== WORK REQUIRED ==
In the excerpt below about the Paralympics podium steps, rewrite the paragraph that begins "It was a wasted opportunity" as a short bulleted list that keeps its main points.

The message was ironic: here at the Paralympics, wheelchair users are not truly welcome. Whilst I'm not sure whether any wheelchair users were competing that day, I certainly saw some wheelchair users in the training area, and there were several competitors using crutches. Stepping up did not look easy for some of those using the podium.

It was a wasted opportunity at an event otherwise conceived to shatter the stereotypes of limitation around disabled people. The implication of those steps was that standing is inherently superior to sitting or wheelchair use, particularly when presenting an image of disabled people to the public. The steps implied that competitors must try their very hardest to appear as 'normal', or non-mobility impaired, as possible. Several competitors were reunited with their mobility equipment shortly after the press coverage - as if by avoiding wheelchair use they somehow avoided being truly "disabled".

A DISABLING VIEW

I too used to understand disability in this way. At a time when I was using crutches outside of the house my friend Beccy asked me whether I would consider using a wheelchair. 'No', I replied, 'because then I'd look disabled'. This negated all the possible positive effects of wheelchair use in my mind. Fortunately Beccy questioned what exactly was wrong with 'looking disabled'.

== DATA SEGMENT ==
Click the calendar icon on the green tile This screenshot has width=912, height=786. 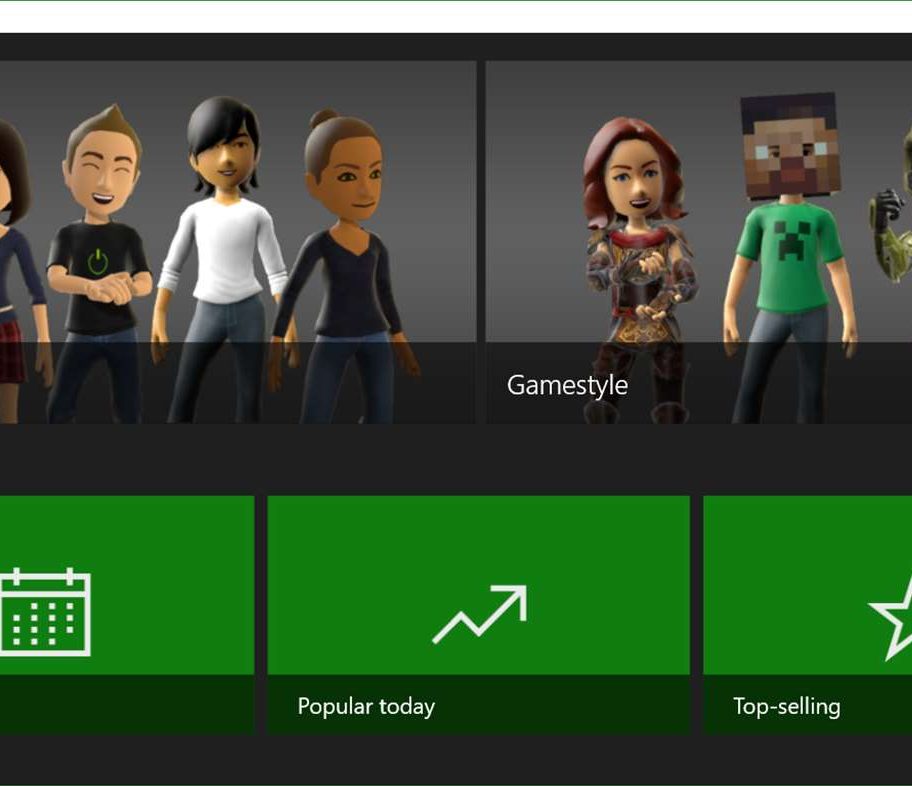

== OUTPUT BELOW ==
- The steps wasted a chance at an event meant to break stereotypes that disabled people are limited.
- They implied that standing is better than sitting or using a wheelchair, especially when disabled people are shown to the public.
- They suggested that competitors should try as hard as possible to look "normal," or free of mobility impairment.
- Several competitors got their mobility equipment back soon after the press coverage, as if avoiding a wheelchair meant not being truly "disabled."